Plus, you will be missing days on rotation for interviews. It will certainly affect your performance, or the perception of your performance (since you will be missing multiple days for your interviews on CORE rotations)


The bridge may let you graduate faster, but the logistics of applying for residency (AOA/ACGME) will be a nightmare (and partly why LECOM's APAP primary care pathway leads to LECOM primary care residency, or why NYU's proposed 3 year program lead to NYU residencies)

Being a former PA with real world experience may overcome some of the logistics that is working against you. But how much it may overcome will likely depend on individual circumstances.

If he had experience, but he hasn't ever even worked as a PA, just clinical rotations.
 
This. LECOM isn't forcing you to do anything. If you don't like it, don't apply. Just do the "extra" 1 year for the normal track. ROI, son. You get a huge return on that 1 year by being eligible for ACGME residencies. And 4th year is fun. Don't miss out.
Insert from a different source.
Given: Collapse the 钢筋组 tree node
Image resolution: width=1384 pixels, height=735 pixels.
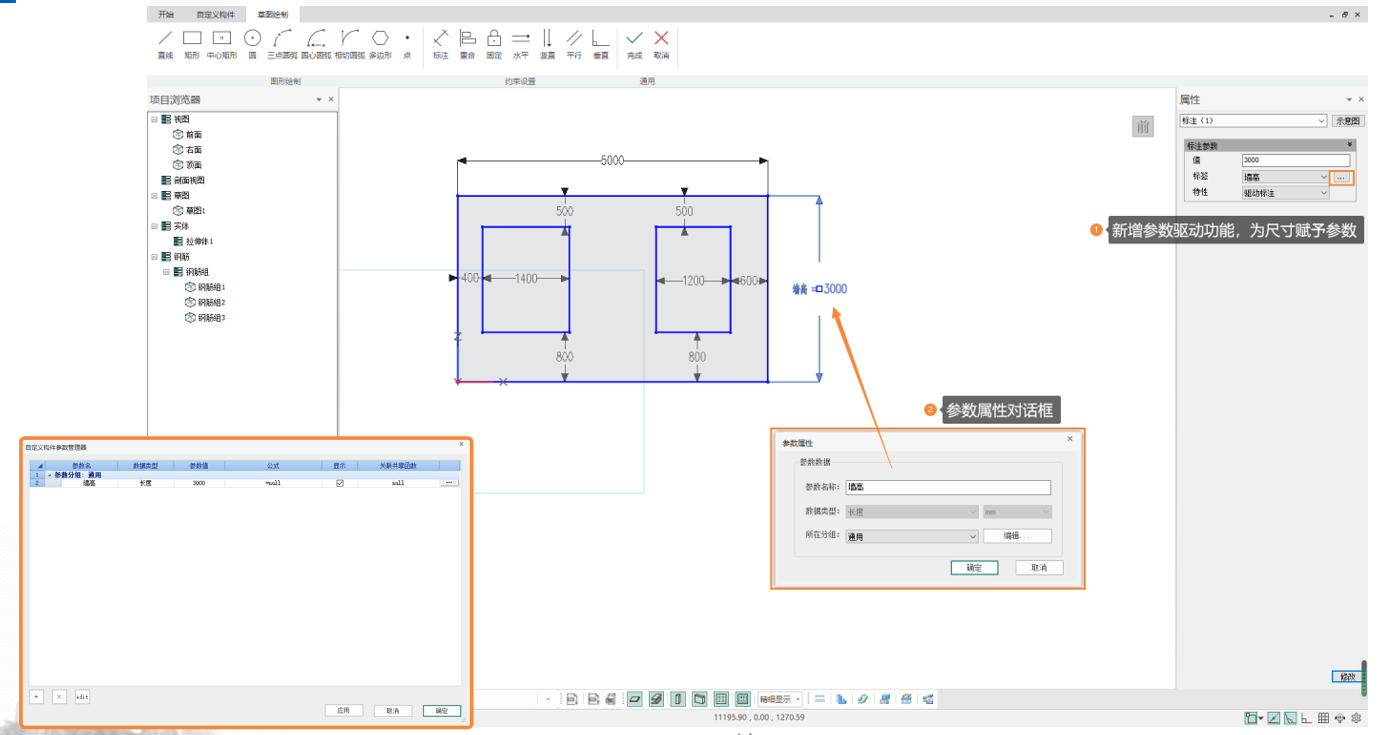Looking at the screenshot, I should pos(167,272).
+1. Being a LECOM student and hating on many of the schools policies and rules, I have to ask "OP please don't take a positive thing the school does and turn it into a negative".

Your choices are:

#1: 3 year program as a PA, get into a DO residency in where you're obligated to go.
#2: Do a 4 year program and go where your boards/grades take you.

Another positive of LECOM if you pick #2, you'll only be paying the equivalent of 3 years tuition at a more expensive school (most other DO schools), over 4 years.
 
I believe it is now contractually obligated. I heard they tried to impose this rule on the first bridge class, and they fought it tooth and nail, because it wasn't part of the original agreement, and they were able to repeal it. But for the current class, its a must.
It's not just as easy as the other guy who posted "Don't do the bridge program." If I have the opportunity to save a year of tuition, and get in the working world a year earlier (additional year of income), it's something to strongly consider. I just didn't know how significantly it would hurt me if I only have the opportunity to apply to DO residencies, since I haven't been through the match process before.

penny-wise, pound-foolish

/thread
 
I'm surprised that this is even legal (forcing a graduate into an osteopathic residency).
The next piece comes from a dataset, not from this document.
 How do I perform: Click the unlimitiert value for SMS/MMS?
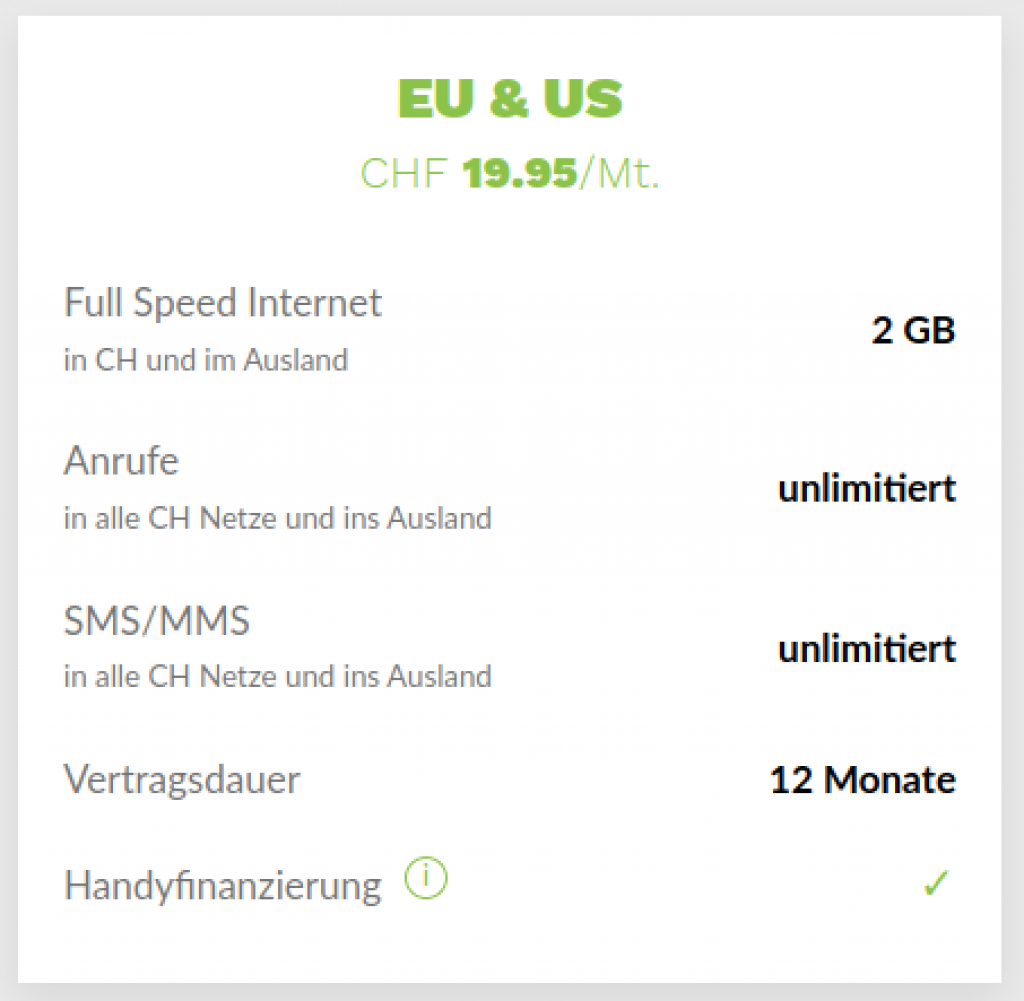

You sign a contract... it's not like they are locking someone up and dropping them off at an AOA program. So, yes, it's legal.

The program saves you a year, but just like the program at NYU there is a trade-off by necessity. The whole reason 4th year exists is so that you can apply to residency with 3rd year grades. No 4th year = no practical way to apply places.
 
heres the long and short of it:

i have a very close md ortho surgeon that is very high up in a specific residency program that i wanted to apply to, he said he would pretty much guarantee me a residency with them


LO-****ing-L
 
Update
I know this thread is old and hasn't had any postings for over 2 years but wanted to provide an update
1) The requirement for the osteopathic residency has been removed for the last 2 years with the planned unification of residencies
2) There have been 2 years of graduates from this program with excellent residency matches. Residency directors recognize that PAs hit the ground running. According to an article in Academic Medicine - The Accelerated Physician Assistant Pathway: A Three-Year Medical School Curriculum for Physician Assistants to Obtain DO Degrees, they have 5.4 years of clinical experience before going to medical school. This puts them at a distinct advantage when it comes to applying to residencies. John Hopkins anesthesia sounds pretty powerful to me.